## [Input material]
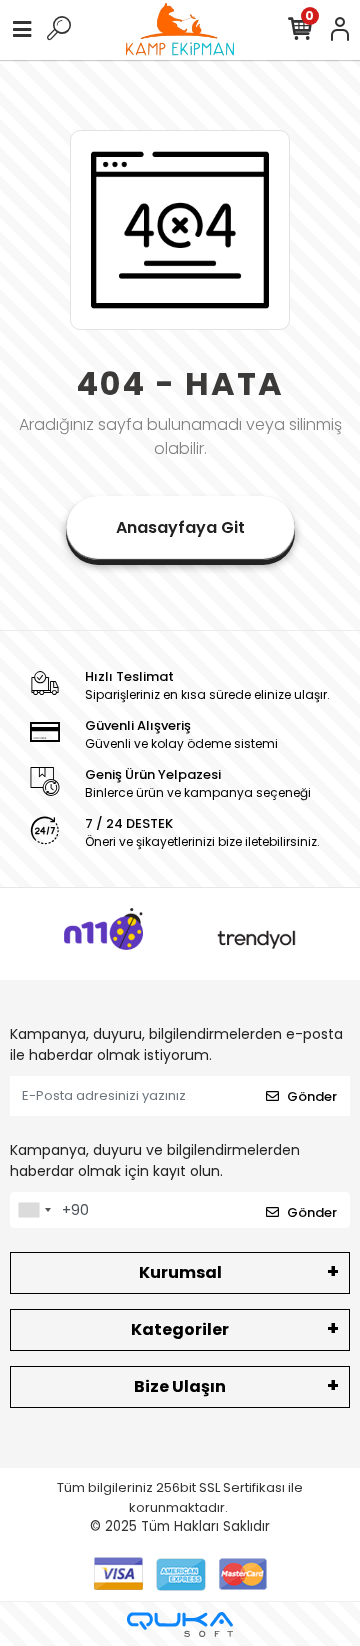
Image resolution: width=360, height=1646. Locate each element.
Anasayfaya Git (180, 527)
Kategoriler (180, 1329)
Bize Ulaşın (180, 1386)
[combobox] (34, 1210)
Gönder (312, 1096)
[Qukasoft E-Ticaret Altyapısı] (180, 1624)
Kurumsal (180, 1272)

## [What to produce]
Reproduce exactly the line containing "Bize Ulaşın (180, 1386)" and all lines after it through the end of the listing above; leave out every earlier line.

## [Solution for this problem]
Bize Ulaşın (180, 1386)
[combobox] (34, 1210)
Gönder (312, 1096)
[Qukasoft E-Ticaret Altyapısı] (180, 1624)
Kurumsal (180, 1272)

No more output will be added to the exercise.